━━━━━ Given text ━━━━━

Research Topics

We have developed Frequency Modulation Atomic Force Microscopy (FM-AFM) and Scanning Tunneling Microscopy (STM). FM-AFM is also called non-contact Atomic Force Microscopy (nc-AFM) because it detects the weak attractive force between tip and sample, and they are not in contact when it is used in an ultra-high vacuum. In our research papers, it is referred to as UHV nc-AFM and FM-AFM in ambient condition. In this website, it is referred to as FM-AFM.

Atomic Force Spectroscopy

• Phys. Rev. Lett., 93, 256101-1-256101-4 (2004).

Toward atom-resolution nanomechanics we often measure the shift of resonance frequency (∆f) of a force sensor used in an atomic force microscope (AFM) using a frequency-modulation (FM) technique; we call this method FM-AFM. The value of ∆f negatively increases with decreasing AFM tip–sample separation when the attractive forces act between the tip and the sample. When the bias voltage (V) between them is changed while the tip–sample separation is kept constant, –∆f behaves proportionally to V² in the region of dominant electrostatic interactions. In general, at the wide separations where only van der Waals force and the electrostatic force act as long-range forces, –∆f changes along with the separation and the bias voltage; the surface plot in the figure below shows such changes of –∆f. Now then, how does the surface plot emerge at the closer separations in the figure where chemical bonding forces act as the short-range forces?

At the dawn of establishing quantum mechanics, Linus Pauling described in his great book of “The Nature of the Chemical Bond (the first edition published in 1939)” that the chemical bond is explained as the quantum mechanical resonance between the outermost electronic states of two atoms in proximity, the energy levels of which are so close. This means that if the energies of the two isolated atoms are not so matched, the chemical bond between the two atoms is not produced.

We discovered that strong attractive forces acted between the specific atoms on a sample surface and the AFM tip in close proximity, when a certain specific voltage is applied between the tip and the sample. This phenomenon seemed to correspond to the quantum mechanical resonance between the surface atom and the tip atom under the conditions that the energy levels of the atoms are in agreement; this could be the chemical bond. Then, using our custom-made UHV FM-AFM/STM_3, in which we were able to measure the tunneling current passing between them, we conducted the force spectroscopy while the tip was being scanned over the surface and instantly the force–bias voltage curves were measured at a constant tip–sample separation. We measured the ∆f–bias voltage curves while the tip–sample separation was decreased stepwise over the surface Si atom. As shown in the figure below, we found the sharp peaks at the specific bias voltages, and the peaks increased with decreasing separation. This indicated that the chemical forces could be produced by tuning the bias voltage between the AFM tip apex atom and the sample surface atom, corresponding to the quantum mechanical resonance, which is the concept introduced by Pauling.

━━━━━

● Required task 1:
Could you duplicate every line of the records below word for word, omitting the pictures?
The records below are unrelated to the AFM research page.

━━━━━ Given records ━━━━━

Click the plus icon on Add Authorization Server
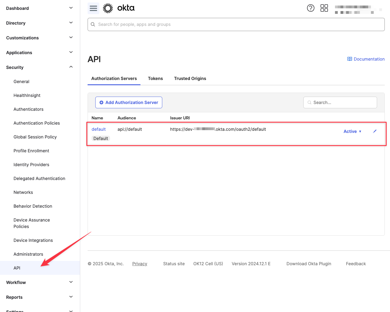 (x=101, y=102)
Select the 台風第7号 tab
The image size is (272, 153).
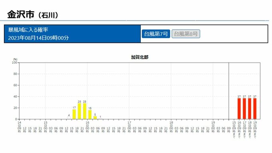pos(156,34)
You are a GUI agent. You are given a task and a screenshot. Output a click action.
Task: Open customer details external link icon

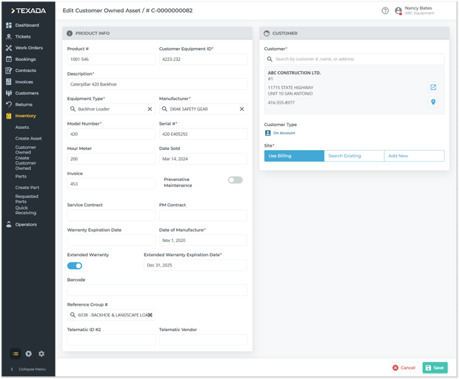(433, 87)

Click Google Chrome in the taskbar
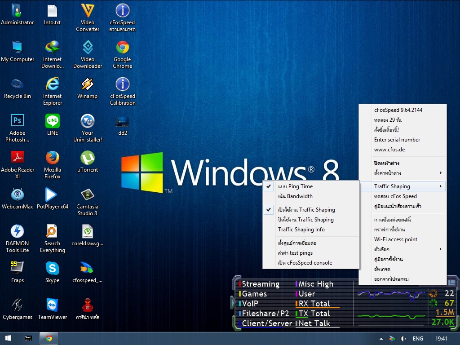pyautogui.click(x=49, y=338)
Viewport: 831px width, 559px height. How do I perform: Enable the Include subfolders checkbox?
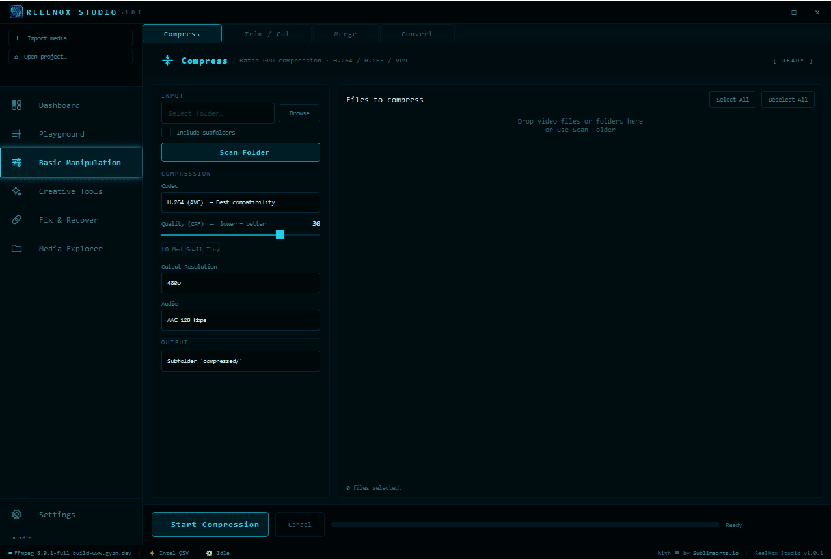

━━━━━

● Required task 2:
Can you write out the AFM research page word for word from "Research Topics" to "93, 256101-1-256101-4 (2004)."?

● Full answer 1:
Click the plus icon on Add Authorization Server
 (x=101, y=102)
Select the 台風第7号 tab
The image size is (272, 153).
pos(156,34)
You are a GUI agent. You are given a task and a screenshot. Output a click action.
Task: Open customer details external link icon

(433, 87)

Click Google Chrome in the taskbar
pyautogui.click(x=49, y=338)
Viewport: 831px width, 559px height. How do I perform: Enable the Include subfolders checkbox?

● Full answer 2:
Research Topics

We have developed Frequency Modulation Atomic Force Microscopy (FM-AFM) and Scanning Tunneling Microscopy (STM). FM-AFM is also called non-contact Atomic Force Microscopy (nc-AFM) because it detects the weak attractive force between tip and sample, and they are not in contact when it is used in an ultra-high vacuum. In our research papers, it is referred to as UHV nc-AFM and FM-AFM in ambient condition. In this website, it is referred to as FM-AFM.

Atomic Force Spectroscopy

• Phys. Rev. Lett., 93, 256101-1-256101-4 (2004).